On the world stage, the hatred of politics that characterizes the security-minded and religiously patriotic Bush Administration translates into unilateralism and avoiding international treaties and UN conventions. The trouble this hatred is causing the European allies is much discussed in the media, but the clearest examples of it are in the area of the world where economic turmoil has been most debilitating over the last year. September 11th was such a horrific day in world history that the one fine thing that happened, the signing of the western hemisphere’s new Democratic Charter, which commits the central and south American states to collective action against assaults upon democratic government, was completely overshadowed. But on April 12th when Venezuela’s democratically elected government was overthrown, all the signers of the Charter reinvoked its principles and denounced the coup. However the Bush Administration had meanwhile rocked America’s improving relations with the Charter states by not consulting with them and then seeming to support the military-backed coup in the oil-rich state. It is this kind of failure to support democracy –even on a front far from the main fronts of the “war on terrorism”–that makes America’s allies question whether America’s commitment to its own economic interests and its own security is not its sole commitment.
Within the American context, selling the political domain –the domain Ashcroft called “governments and documents”—to the most successful Christian economic soldiers looks like freedom from politics, and that looks like security, particularly to business leaders. During the Spring debates in the U.S. Congress over campaign finance reform, it was very obvious that the Bush Administration wanted no curbs on buying politicians or elections. Moving Christian business men into Cabinet positions is considered a good idea. The Enron scandal showed the tendency in many of its dimensions: Enron made huge campaign contributions, former Enron leaders were hired into the Bush government, and Enron executives acted as advisors on government energy policy.
The Bush Administration’s patriotic religiosity does not pose a choice between God or Mammon.
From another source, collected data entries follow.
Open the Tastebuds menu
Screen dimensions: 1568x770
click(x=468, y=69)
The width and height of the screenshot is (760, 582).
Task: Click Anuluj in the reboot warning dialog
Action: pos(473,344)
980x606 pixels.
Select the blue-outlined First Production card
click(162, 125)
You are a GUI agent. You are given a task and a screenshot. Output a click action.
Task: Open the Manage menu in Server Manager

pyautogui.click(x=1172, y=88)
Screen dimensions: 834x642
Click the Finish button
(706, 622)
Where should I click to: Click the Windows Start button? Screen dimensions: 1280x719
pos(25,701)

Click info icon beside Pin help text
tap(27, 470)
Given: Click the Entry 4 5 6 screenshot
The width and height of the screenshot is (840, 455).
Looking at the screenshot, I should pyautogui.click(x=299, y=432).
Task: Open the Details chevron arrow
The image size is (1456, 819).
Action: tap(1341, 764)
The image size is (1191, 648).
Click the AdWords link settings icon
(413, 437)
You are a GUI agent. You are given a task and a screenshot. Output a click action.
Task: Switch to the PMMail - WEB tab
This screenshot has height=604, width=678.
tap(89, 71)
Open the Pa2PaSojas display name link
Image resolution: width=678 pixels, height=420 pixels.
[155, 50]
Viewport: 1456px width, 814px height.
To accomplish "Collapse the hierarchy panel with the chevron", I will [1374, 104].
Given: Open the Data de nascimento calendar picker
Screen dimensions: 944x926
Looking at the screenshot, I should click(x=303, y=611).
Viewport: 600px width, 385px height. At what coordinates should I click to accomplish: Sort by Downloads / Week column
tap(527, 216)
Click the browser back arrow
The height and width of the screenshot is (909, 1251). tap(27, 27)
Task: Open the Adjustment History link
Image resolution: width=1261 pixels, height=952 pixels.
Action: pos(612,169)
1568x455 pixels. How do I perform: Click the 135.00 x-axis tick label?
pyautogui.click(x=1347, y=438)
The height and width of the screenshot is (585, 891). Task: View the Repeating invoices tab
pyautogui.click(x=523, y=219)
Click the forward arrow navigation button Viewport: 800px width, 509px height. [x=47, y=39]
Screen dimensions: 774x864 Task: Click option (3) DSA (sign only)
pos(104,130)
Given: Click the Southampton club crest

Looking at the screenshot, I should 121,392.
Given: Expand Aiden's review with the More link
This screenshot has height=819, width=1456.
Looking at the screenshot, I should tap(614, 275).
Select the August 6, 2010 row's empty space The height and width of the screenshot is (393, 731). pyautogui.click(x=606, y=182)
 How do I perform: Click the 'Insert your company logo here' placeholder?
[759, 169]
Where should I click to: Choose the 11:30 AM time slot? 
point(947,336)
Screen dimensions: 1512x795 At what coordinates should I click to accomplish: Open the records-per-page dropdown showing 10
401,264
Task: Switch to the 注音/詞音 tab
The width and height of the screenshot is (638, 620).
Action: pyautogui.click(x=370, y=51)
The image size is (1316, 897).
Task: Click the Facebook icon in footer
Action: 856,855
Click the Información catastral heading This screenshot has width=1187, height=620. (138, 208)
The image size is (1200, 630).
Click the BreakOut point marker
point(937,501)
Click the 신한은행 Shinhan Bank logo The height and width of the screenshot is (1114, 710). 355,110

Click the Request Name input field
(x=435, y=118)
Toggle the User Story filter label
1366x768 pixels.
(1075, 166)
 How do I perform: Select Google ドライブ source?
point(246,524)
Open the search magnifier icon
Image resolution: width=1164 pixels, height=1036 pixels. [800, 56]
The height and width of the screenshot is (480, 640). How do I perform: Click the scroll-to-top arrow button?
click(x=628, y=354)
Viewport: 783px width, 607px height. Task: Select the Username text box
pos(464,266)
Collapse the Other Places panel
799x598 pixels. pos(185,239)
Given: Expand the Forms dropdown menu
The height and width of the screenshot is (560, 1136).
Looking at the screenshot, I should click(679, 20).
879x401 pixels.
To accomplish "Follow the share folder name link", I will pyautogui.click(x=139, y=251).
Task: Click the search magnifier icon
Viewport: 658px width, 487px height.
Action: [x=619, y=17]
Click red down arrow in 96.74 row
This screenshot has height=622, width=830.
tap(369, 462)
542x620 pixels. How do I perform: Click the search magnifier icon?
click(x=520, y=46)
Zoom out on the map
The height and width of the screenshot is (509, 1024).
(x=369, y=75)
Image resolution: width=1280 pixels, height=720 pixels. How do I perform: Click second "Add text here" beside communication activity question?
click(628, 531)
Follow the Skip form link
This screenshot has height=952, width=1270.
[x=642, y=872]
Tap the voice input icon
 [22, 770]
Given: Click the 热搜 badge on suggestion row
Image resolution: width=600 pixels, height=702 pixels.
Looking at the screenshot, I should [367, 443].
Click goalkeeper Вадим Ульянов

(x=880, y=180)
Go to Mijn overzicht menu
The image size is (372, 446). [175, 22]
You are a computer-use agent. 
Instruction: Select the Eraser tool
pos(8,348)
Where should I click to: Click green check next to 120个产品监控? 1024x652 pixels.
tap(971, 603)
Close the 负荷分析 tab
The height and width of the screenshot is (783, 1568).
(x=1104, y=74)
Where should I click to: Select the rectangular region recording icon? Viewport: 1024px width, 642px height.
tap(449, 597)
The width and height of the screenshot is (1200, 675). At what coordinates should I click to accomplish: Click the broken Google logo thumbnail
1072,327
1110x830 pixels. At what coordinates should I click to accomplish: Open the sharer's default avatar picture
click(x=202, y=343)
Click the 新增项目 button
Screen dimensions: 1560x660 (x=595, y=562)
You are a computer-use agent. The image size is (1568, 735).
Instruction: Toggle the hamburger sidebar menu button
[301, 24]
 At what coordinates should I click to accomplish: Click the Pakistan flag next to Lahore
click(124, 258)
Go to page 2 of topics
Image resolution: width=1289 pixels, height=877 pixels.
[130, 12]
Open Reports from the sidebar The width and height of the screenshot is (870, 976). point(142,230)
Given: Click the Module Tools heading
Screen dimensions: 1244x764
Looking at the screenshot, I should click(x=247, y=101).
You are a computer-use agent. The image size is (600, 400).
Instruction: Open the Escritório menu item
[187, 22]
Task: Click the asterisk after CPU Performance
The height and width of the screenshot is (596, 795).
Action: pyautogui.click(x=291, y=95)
No austere, isolationist, puritanical theocracy is being sought. On the contrary, the would-be theocrats want alliances with big capital in order to spread “our endowment from God” through the whole domain of capitalism –the whole globalizing domain. It is Crusader capitalism.
Now that the first real domestic political challenges to the Administration are tentatively emerging –because Congressional elections are on the horizon—the “freedom vs. security” debate is taking on new energy and extending to new topics, like the prospect of citizens spying on citizens. A few rulings from a still independent judiciary on secret detentions of immigrants and citizens have gone against the Administration. But the bigger debate that this debate opens onto should also, at last, become public. Will the assault upon democracy –the assault upon politics—be named for what it is and opposed politically? That bigger debate should provide the diagnostic framework for analyzing the acutely symptomatic “freedom vs. security” debate.